On travaillait sur des dossiers compliqués où il fallait beaucoup de monde et beaucoup de moyens. La sûreté départementale avait été créée quelques années plus tôt pour venir en soutien aux sûretés locales quand il fallait faire des filatures ou des écoutes téléphoniques longues et au cours desquelles les collègues locaux n’avaient pas le temps. Ils étaient toujours en phase avec l’actualité. Ils n’avaient pas le temps de poursuivre ces recherches longues preneuses de temps et de personnel.

Onirik : Comment décririez-vous la population roubaisienne de l’époque ? Selon vos écrits elle ne semblait pas pourvue d’un Q.I. très élevé.

Luc Watteau : La plupart de nos «  clients  » concernaient énormément des différends entre voisins ou des violences conjugales, sur fond d’alcool et de maltraitance d’enfants.

Je voulais relater les aventures et avec le temps expliquer que la police comme la société avait énormément changé en trente ans. Il y avait un monde d’écart entre la plupart de nos «  clients  » et moi qui venais d’une famille de commerçants de Lannoy. J’avais fait mes études à Turgot, puis à Notre-Dame, donc je connaissais Roubaix.

Mais quand je suis arrivé en immersion à l’Alma, j’ai trouvé cela renversant avec les problèmes d’illettrisme et d’alcoolisme. Je n’en revenais pas. J’avais fréquenté d’autres milieux. À l’armée on rencontre des gens plus doués que soit ou moins doués et là je tombais dans un très très grand vide intellectuel. C’est déstabilisant surtout quand on a 21 ans.

Onirik : Qu’est-ce qui a évolué entre vos débuts et votre fin de carrière ?

Luc Watteau : Par contre les choses qui ont changé, c’est le rapport de forces entre délinquance et police. À l’époque les délinquants pensaient à une seule chose : esquiver la police. Maintenant ils viennent au contact pour la baston. La différence repose sur le refus actuel de l’autorité et de l’uniforme. À l’époque ce n’était pas cela.

On vous demandait à être réactif aux événements. Quand j’étais en brigade de flagrants délits qu’on appelait la S.O.S (Section Opérationnelle Spécialisée) on traitait toutes les procédures de flagrance dans Roubaix intra-muros, du vol à l’étalage à l’homicide volontaire. Il fallait une réactivité forte.
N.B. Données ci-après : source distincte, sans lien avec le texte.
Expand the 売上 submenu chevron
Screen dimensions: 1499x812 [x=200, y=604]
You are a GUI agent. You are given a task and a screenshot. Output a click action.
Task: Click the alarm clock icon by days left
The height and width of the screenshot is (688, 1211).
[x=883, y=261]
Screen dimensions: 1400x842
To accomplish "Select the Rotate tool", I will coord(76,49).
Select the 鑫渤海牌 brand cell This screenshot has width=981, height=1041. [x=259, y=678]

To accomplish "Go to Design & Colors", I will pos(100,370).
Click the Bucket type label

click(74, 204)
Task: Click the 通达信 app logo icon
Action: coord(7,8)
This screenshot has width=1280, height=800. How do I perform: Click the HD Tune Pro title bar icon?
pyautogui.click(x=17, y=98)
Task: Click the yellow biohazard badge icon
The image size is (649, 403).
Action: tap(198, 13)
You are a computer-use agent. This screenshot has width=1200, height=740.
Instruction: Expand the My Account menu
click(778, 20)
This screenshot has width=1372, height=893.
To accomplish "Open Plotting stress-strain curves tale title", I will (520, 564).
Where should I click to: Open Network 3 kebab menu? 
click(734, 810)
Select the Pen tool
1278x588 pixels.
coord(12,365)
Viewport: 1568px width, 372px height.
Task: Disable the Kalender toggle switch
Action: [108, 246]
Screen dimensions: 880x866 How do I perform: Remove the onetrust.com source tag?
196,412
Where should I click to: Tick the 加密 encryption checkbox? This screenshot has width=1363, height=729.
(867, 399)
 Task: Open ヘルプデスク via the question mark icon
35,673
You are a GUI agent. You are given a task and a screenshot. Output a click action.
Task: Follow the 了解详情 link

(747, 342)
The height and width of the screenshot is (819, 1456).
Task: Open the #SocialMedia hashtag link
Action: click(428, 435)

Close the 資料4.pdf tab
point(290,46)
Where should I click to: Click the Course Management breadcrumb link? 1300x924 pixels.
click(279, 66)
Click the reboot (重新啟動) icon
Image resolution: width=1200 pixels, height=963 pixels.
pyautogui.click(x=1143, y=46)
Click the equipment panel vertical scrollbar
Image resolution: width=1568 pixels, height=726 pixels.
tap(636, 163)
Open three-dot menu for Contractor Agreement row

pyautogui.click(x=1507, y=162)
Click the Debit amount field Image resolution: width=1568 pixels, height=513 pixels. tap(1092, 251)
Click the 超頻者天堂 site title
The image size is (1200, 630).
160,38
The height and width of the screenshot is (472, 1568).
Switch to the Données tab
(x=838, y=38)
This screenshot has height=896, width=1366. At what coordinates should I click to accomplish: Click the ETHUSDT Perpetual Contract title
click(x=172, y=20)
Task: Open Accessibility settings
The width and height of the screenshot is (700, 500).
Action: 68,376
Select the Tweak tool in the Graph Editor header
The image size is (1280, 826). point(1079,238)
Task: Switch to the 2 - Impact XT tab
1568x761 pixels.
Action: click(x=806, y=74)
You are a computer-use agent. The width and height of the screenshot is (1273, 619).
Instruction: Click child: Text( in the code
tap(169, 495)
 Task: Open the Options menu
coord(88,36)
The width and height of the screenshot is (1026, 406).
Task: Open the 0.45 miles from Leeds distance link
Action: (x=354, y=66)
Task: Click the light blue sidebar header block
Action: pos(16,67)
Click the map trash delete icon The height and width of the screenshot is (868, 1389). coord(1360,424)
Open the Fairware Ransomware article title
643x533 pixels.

Maintenant on demande presque à la police de prévoir l’événement. À l’époque c’était inepte. On réagissait à l’événement. On ne pouvait pas le prévoir, sauf peut-être pour ceux politiques. Les Renseignements généraux pouvaient prévoir les manifestations, les prises d’otages de dirigeant d’entreprise ou bien les mouvements sociaux. C’était prévisible. En ce qui concerne la criminalité, il n’existait pas de phénomène de bande comme maintenant. Tout pouvait arriver : cambriolage, vol à la roulotte, homicide.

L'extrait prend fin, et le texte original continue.